When the bias starts out much higher than necessary, any electronic dynamic bias requires significantly more time to pull out of cutoff and become linear. Worse yet, very low level signals are either not passed, or are passed through a class-C system. This causes chopping and distortion (RF signal gating) at the start of each RF syllable. This insures very low level signals are not amplified, at least for a short period of time. Excessive time delay in reaching linear operating truncates and squares the envelope's rising edge, and causes extremely wide bandwidth leading edge clicks on SSB and wide leading edge keyclicks on CW.
A properly designed electronic or automatic amplifier bias system would have the tube(s) hang at very slight conduction current. A very small level of quiescent current keeps the tube(s) into AB class at all times, even though it would be very deep AB class (at the very edge of class B). With minimal quiescent current, resting dissipation is virtually the same as full cutoff. While maintaining deep class AB, nearly all RF idling heat would be generated by the tube filament.

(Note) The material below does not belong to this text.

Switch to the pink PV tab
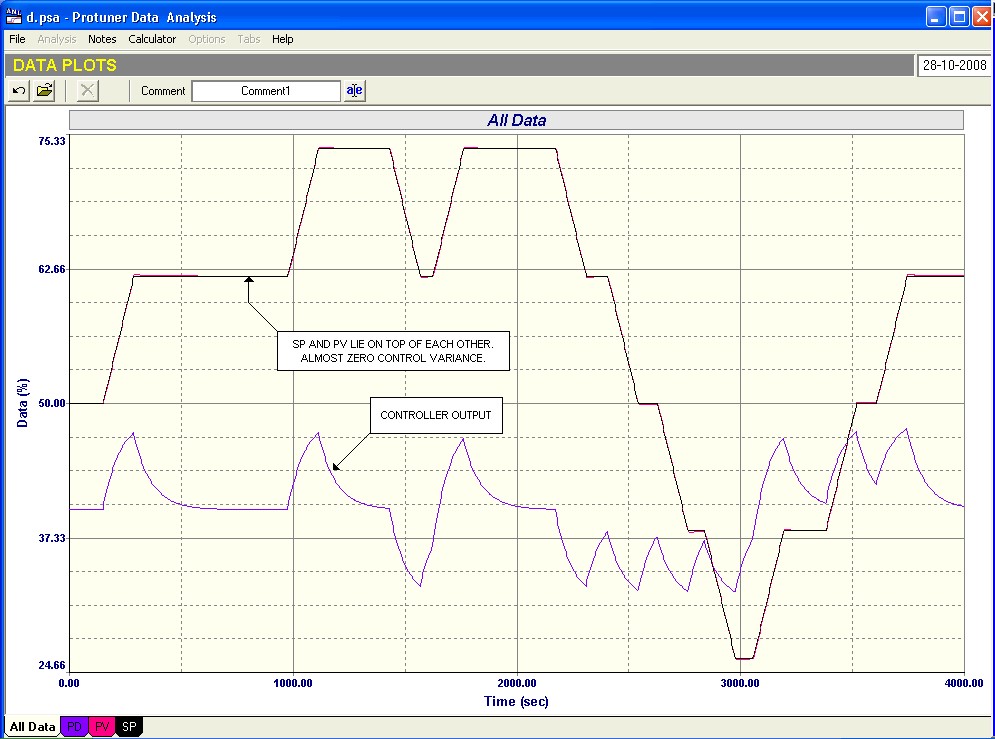The image size is (995, 739). pos(103,727)
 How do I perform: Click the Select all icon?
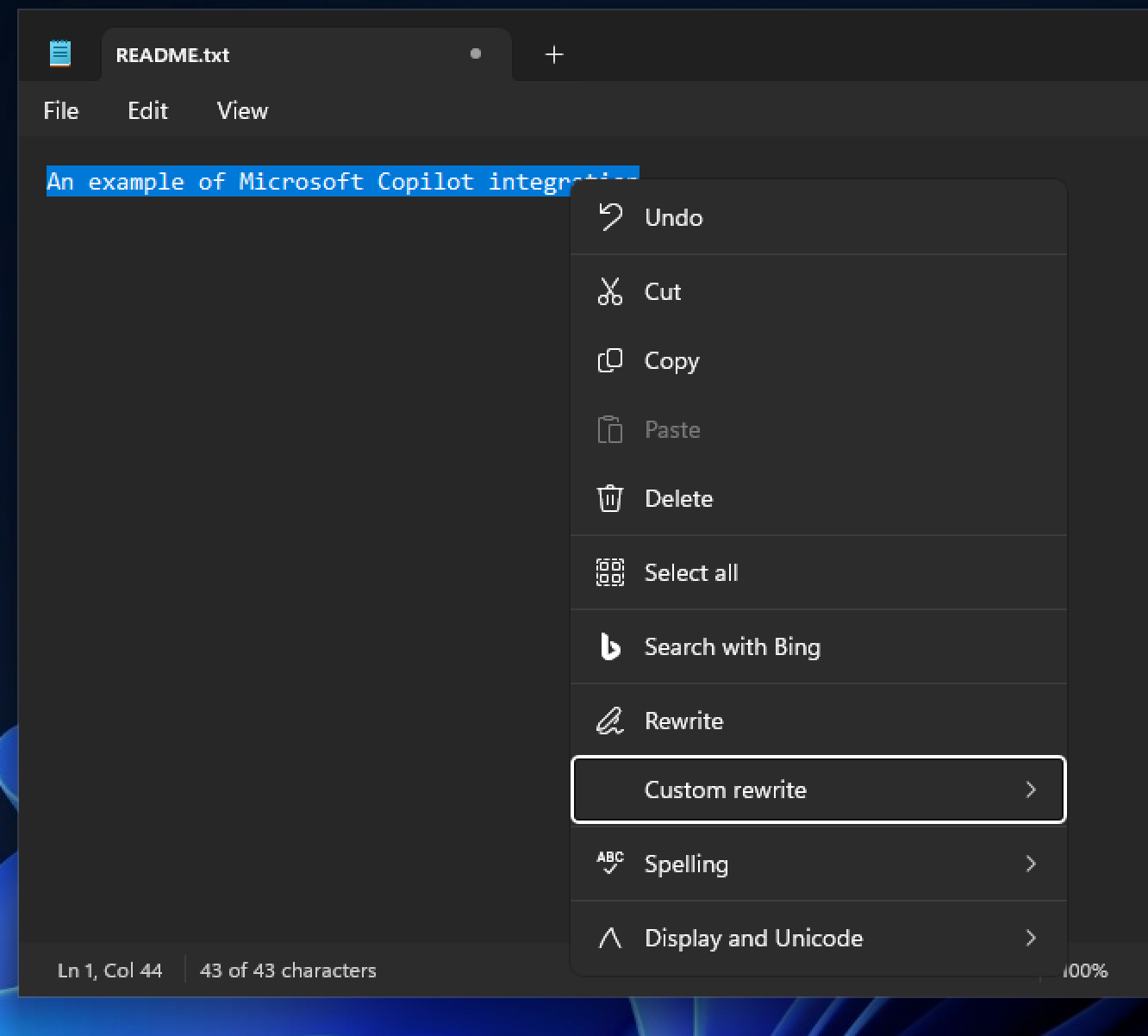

It's a good idea to have a self-bias resistance shunting the electronic switch in any EBS system. A shunt self-bias resistance could be designed to hold the PA system slightly in conduction with a minimal amount of quiescent current. A 2-5k ohm resistance should be good enough for most high-mu triodes. You might want to read about cathode bias at this link.
Some Chinese tubes, in particular 811 and 572 tubes, require some forced bias. I believe this is because grid end construction allows electron leakage to the antenna, causing them to act like remote cutoff bias tubes. This is abnormal behavior. It is not found in older European and USA 711 and 572 tubes, or in all batches of Chinese tubes.
Typical Electronic Bias Circuit Operation
In the circuit below, C2 serves only to couple the 1.8-30 MHz transmitter energy into a standard diode voltage doubler. In order to properly double, the system needs a dc path from the R6 side of C2 to ground. R1 limits diode and Q1 base current. C5 is an RF smoothing filter. R2 loads the base of switch Q1. Q1 has a 1.4 volt threshold, although a standard bipolar would switch lower. Q2 is a switch that turns on when the base goes below resting bias voltage. It follows bias voltage down until D3 eventually clamps at around 9 volts.
D3 will set the "on" bias voltage. R8 limits diode current in tube arcs. D4 clamps the open circuit to a reasonable voltage, and can normally be omitted if triodes or tubes are actually used in place of R99 (see what happens in the cathode at the cathode bias link up above).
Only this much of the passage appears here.